__Assigned task__: In this exercise, print only the lines from the line with "Viewport: 1421px width, 888px" to the last line of the data below, inclusive. Any pictures should be left out.

***** Exercise material *****

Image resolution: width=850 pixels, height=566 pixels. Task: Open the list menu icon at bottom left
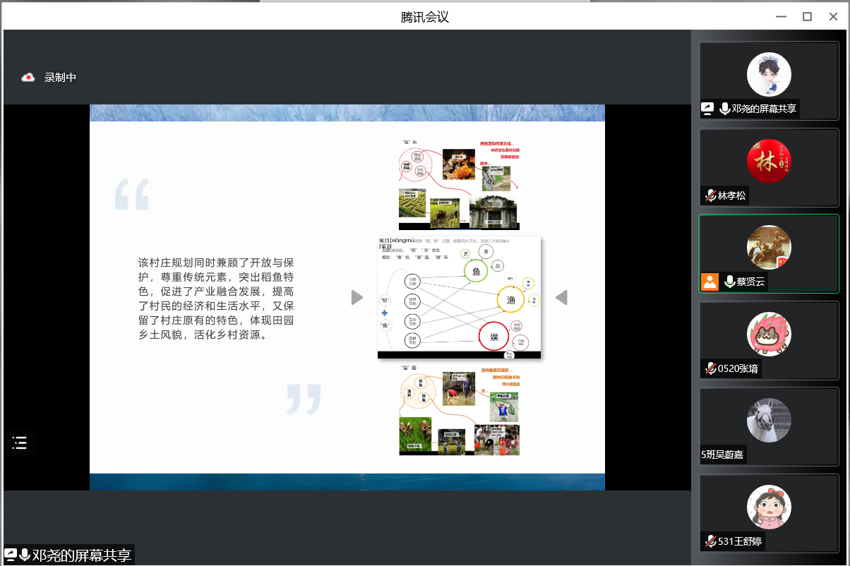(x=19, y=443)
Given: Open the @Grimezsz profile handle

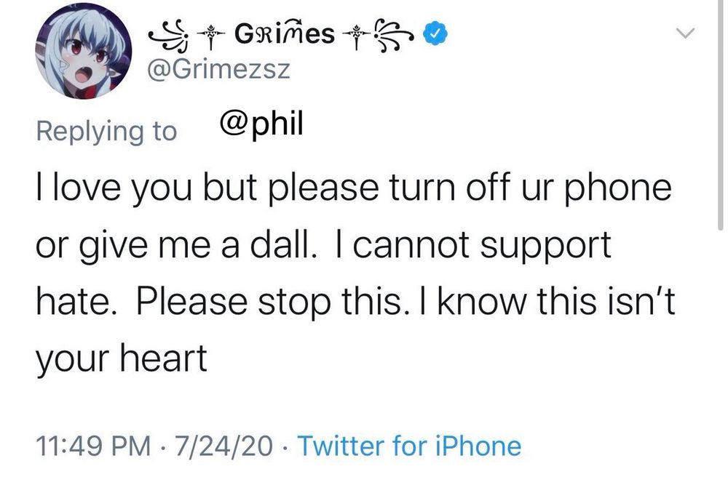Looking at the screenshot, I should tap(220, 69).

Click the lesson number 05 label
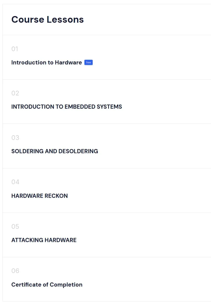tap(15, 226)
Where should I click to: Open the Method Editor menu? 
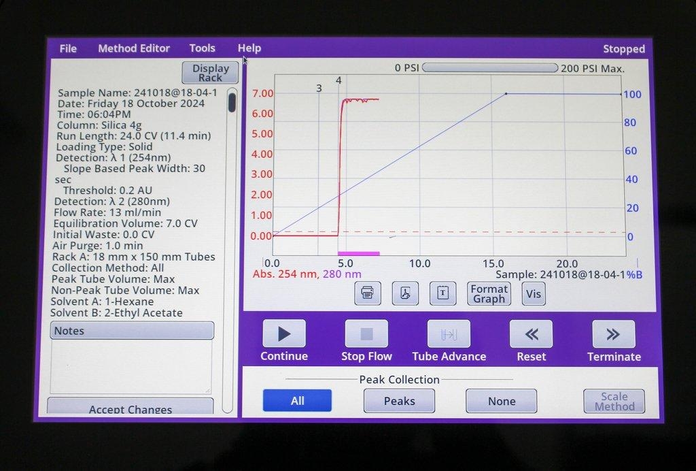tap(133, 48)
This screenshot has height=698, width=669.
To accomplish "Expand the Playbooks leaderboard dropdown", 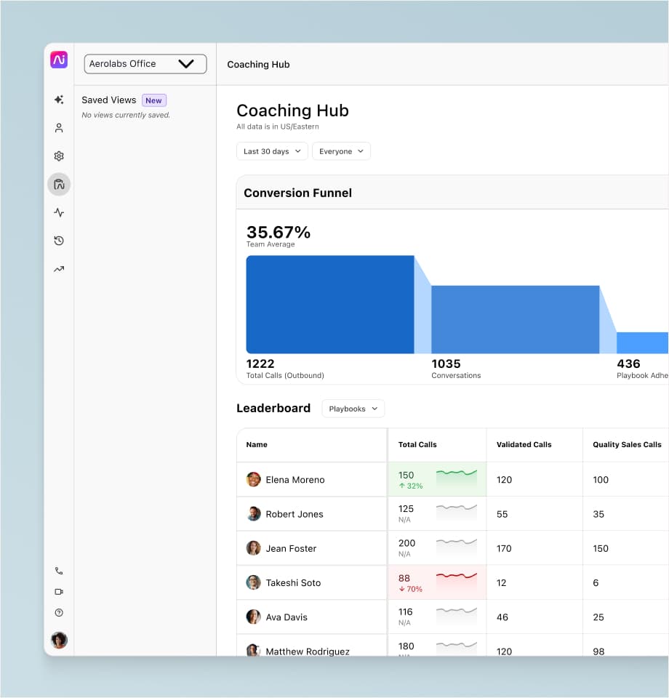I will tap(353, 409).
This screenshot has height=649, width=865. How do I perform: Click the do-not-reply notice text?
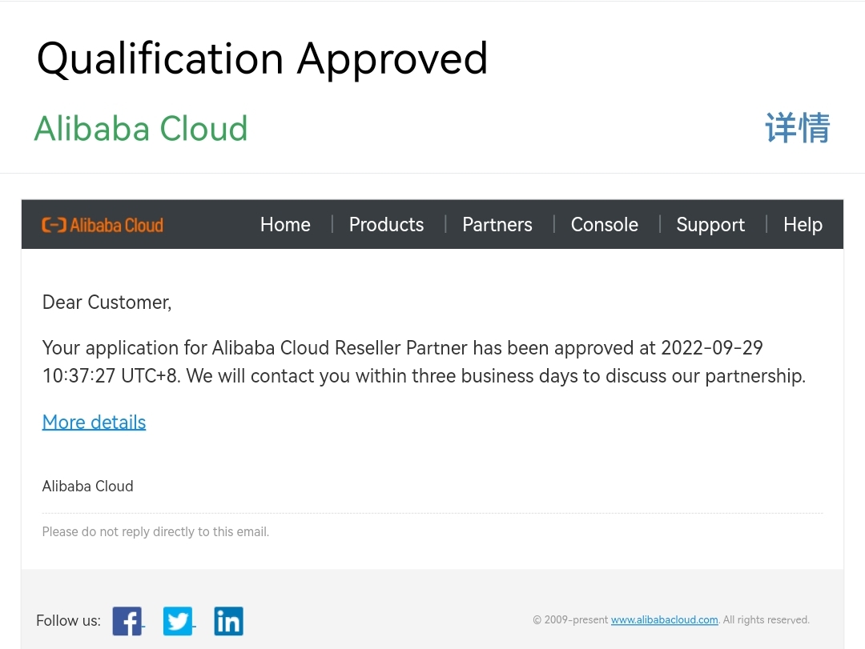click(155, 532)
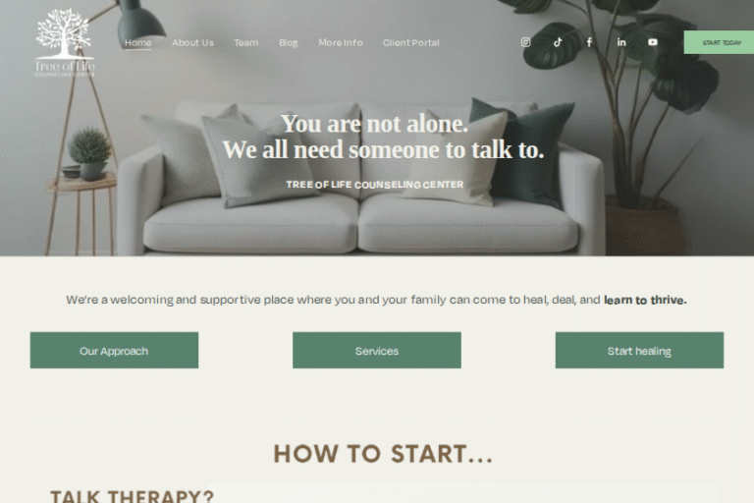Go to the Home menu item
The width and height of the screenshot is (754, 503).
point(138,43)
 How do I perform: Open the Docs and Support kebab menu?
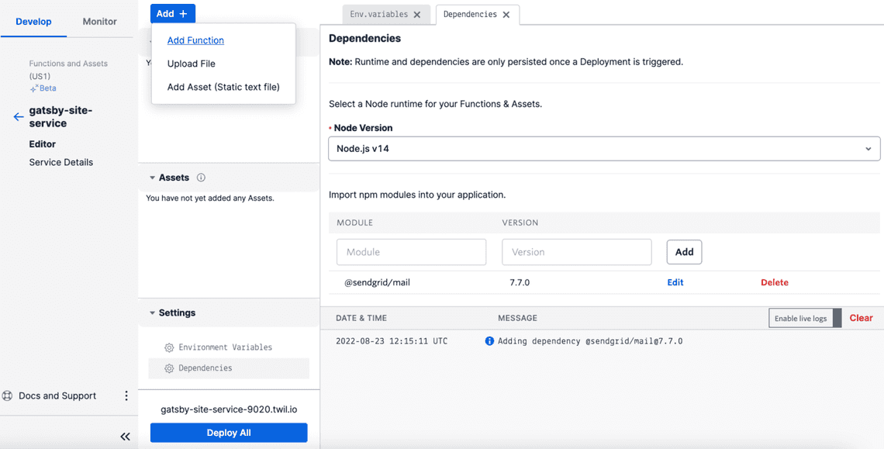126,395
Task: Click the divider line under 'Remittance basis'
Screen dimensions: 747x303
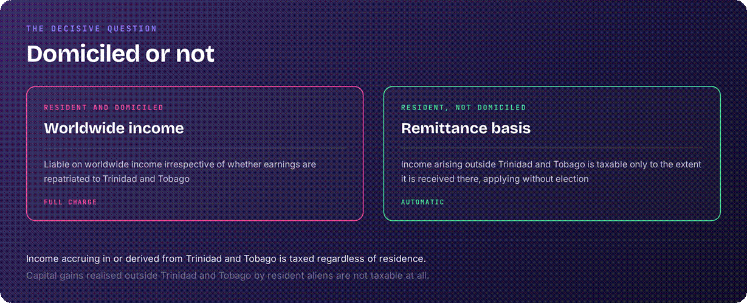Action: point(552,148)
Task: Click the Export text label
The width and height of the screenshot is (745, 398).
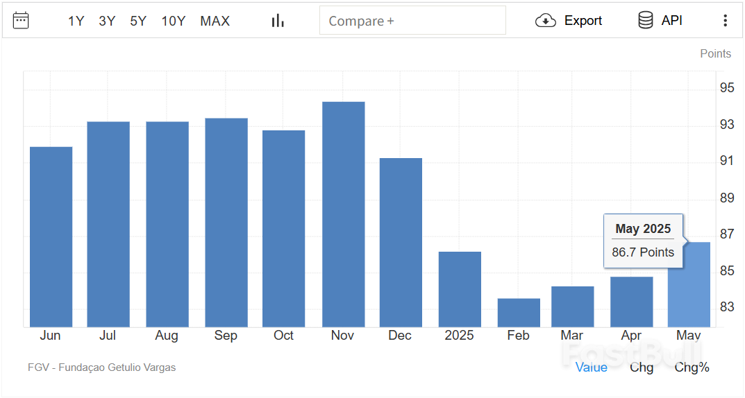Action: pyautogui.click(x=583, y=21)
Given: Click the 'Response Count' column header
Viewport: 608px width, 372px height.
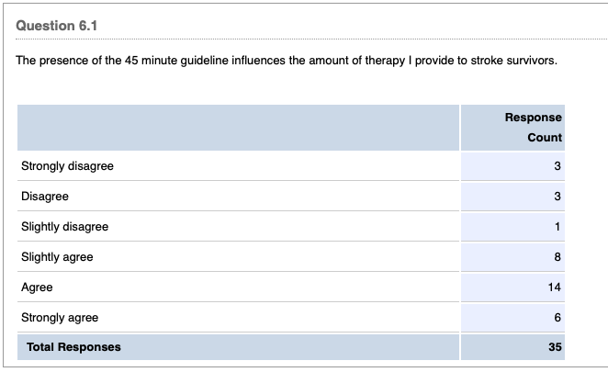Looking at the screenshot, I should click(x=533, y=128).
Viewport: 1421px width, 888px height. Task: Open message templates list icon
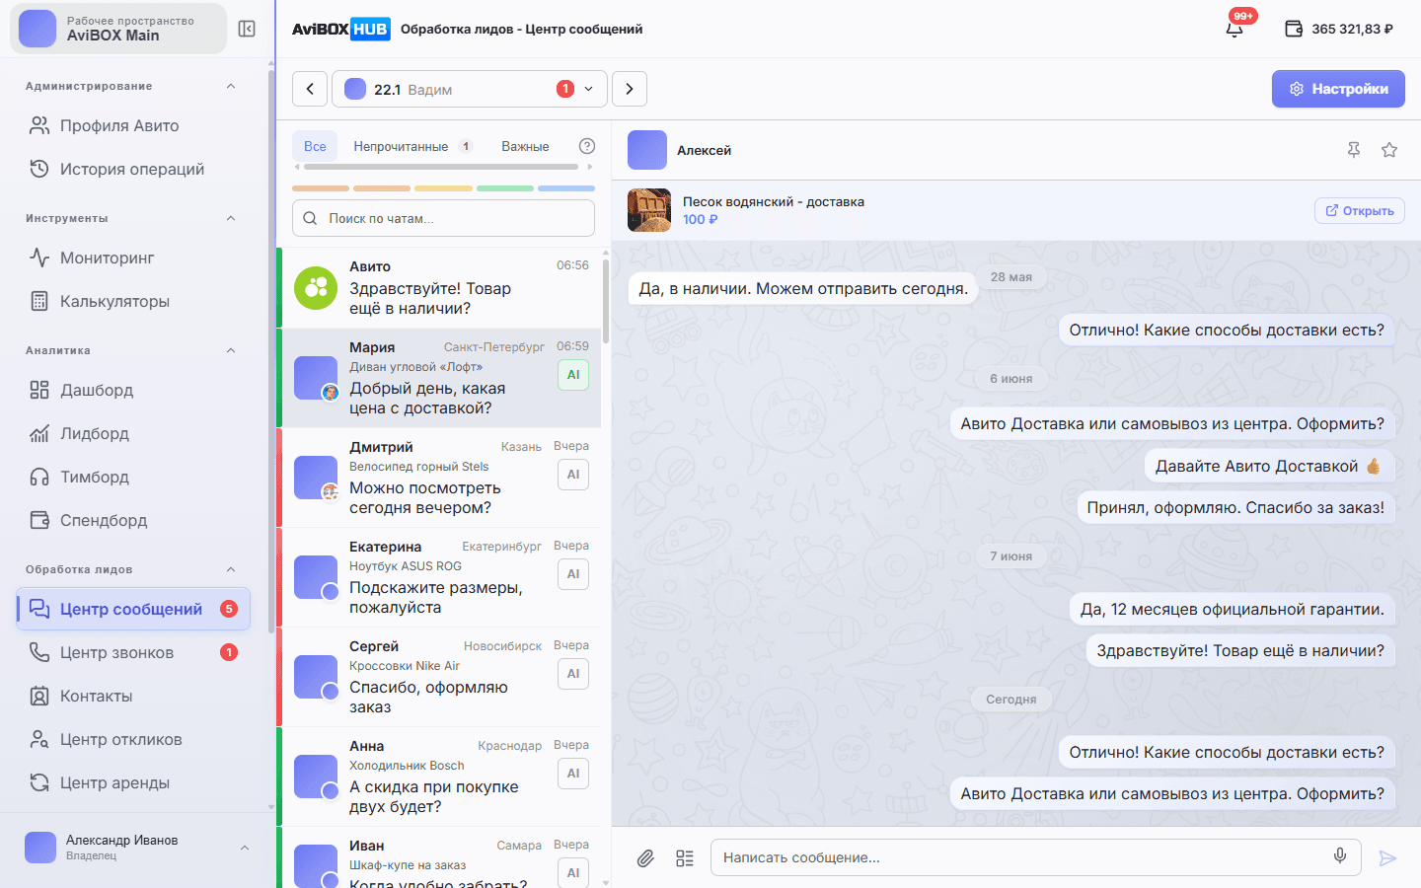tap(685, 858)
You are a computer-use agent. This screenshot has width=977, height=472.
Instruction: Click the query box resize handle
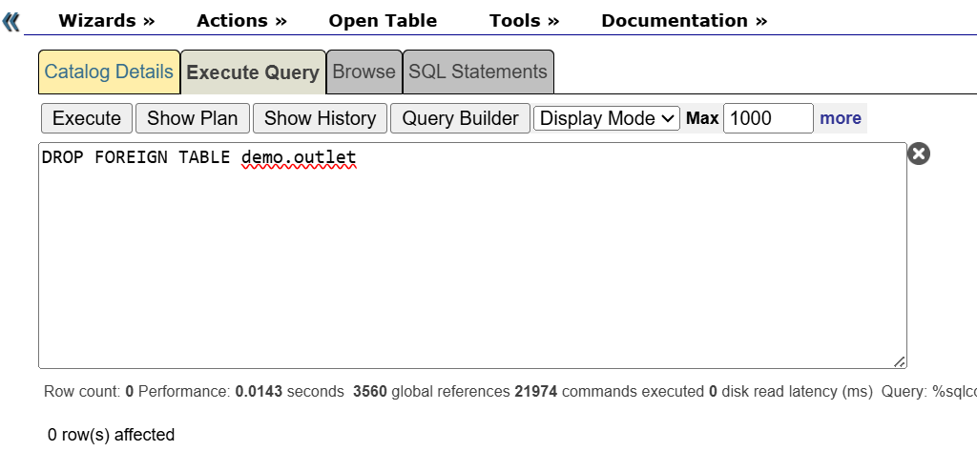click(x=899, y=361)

*****

__Answer box__:
Viewport: 1421px width, 888px height. Task: Open message templates list icon
tap(685, 858)
You are a computer-use agent. This screenshot has width=977, height=472.
Instruction: Click the query box resize handle
click(x=899, y=361)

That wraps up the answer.